PDA

View Full Version : Extracting Integers from Strings in Python



bluegreen7hi
October 27th, 2009, 05:14 AM
Hello,

I am trying to read a set of integers into a list from a data file. The data is as follows:


John 70
Mike 200
Jane 120
Sue 170

I would like to end up with a list of integers, distances = [70, 200, 120, 170].

This is what I have so far:


distances = []
text_file = open("test.txt", "r")

for line in text_file:
for char in line.split(' '):
distances.append(char)

print(distances)

The output of this is:
['John', '70\n', 'Mike', '200\n', 'Jane', '120\n', 'Sue', '170\n']

Now how can I remove the names and the line break indicators from this list, and also convert each number to an int?

Am I even close or am I going about this all wrong? I believe this is a fairly simple process, but my numerous Google searches have returned nothing of use to me. Any help would be greatly appreciated.

Thanks!

ghostdog74
October 27th, 2009, 06:33 AM
data=open("file").read().split()
integers = [i for i in data if i.isdigit() ]

Arndt
October 27th, 2009, 10:34 AM
data=open("file").read().split()
integers = [i for i in data if i.isdigit() ]


I'd like some error checking (meaning the program crashes - adapt as you see fit):


distances = []
text_file = open("test.txt", "r")

for line in text_file:
l = line.split()
distances.append(int(l[1]))

print(distances)

ssam
October 27th, 2009, 10:49 AM
i usually use something like



distances = []
text_file = open("test.txt", "r")

for line in text_file:
bits = line.split(' ')
dist = bits[1].strip() # take the second bit (count from 0), and strip off any whitespace
distances.append(dist)

print(distances)

cybergalvez
October 27th, 2009, 03:57 PM
give this a try it should give you want you want



import re

d = '''
John 70
Mike 200
Jane 120
Sue 170'''

nums = re.compile('.*?(\d+).*?', re.DOTALL|re.MULTILINE)
n = nums.findall(d)


this will output ['70', '200', '120', '170'] for n

ghostdog74
October 27th, 2009, 06:49 PM
give this a try it should give you want you want



import re

d = '''
John 70
Mike 200
Jane 120
Sue 170'''

nums = re.compile('.*?(\d+).*?', re.DOTALL|re.MULTILINE)
n = nums.findall(d)


this will output ['70', '200', '120', '170'] for n

regex is overkill. And what is data is like this:


John1 70
Mike 200
Jane 120
Sue 170
John2 90

Can+~
October 27th, 2009, 10:13 PM
Python 2.x:

#!/usr/bin/env python

input_file = open("asdf.txt")

datadict = {}

for line in input_file:
name, value = line.strip().rsplit(" ", 1)

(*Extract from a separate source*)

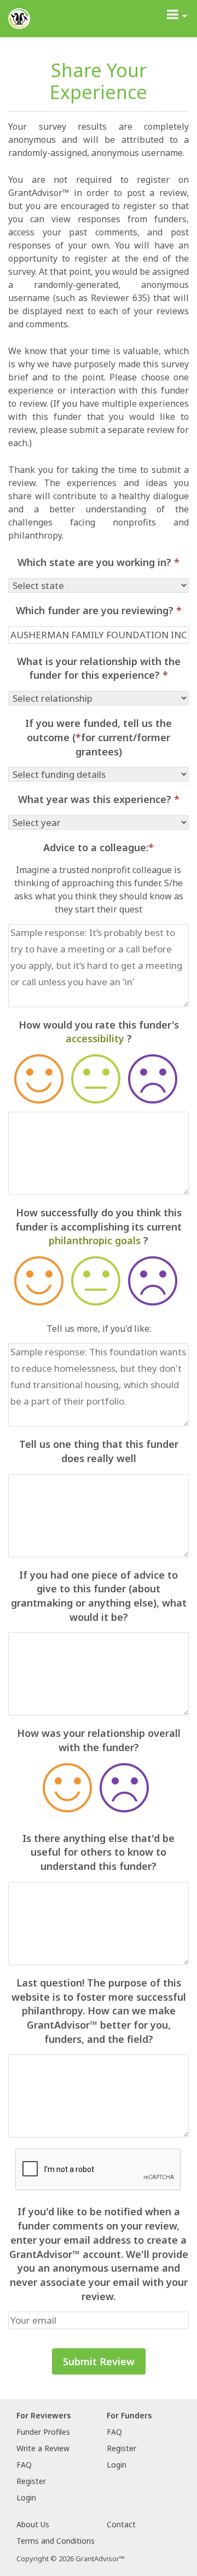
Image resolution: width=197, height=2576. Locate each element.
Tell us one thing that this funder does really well (98, 1451)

datadict[name] = int(value)

print datadict

input_file.close()

Output:

{'Jane': 120, 'Mike': 200, 'John': 70, 'Sue': 170}

I used a dictionary, so you can access each pair. And used rsplit(" ", 1), so in case there's a composed name, like:


This is a name with spaces 300

Which my code prints as:


{'This is a name with spaces': 300}

Assuming that the last thing is always the number.

And if you want only the numbers, then, just swap the dictionary for a list, and append the number (variable "value"), and ignore the other (variable "name").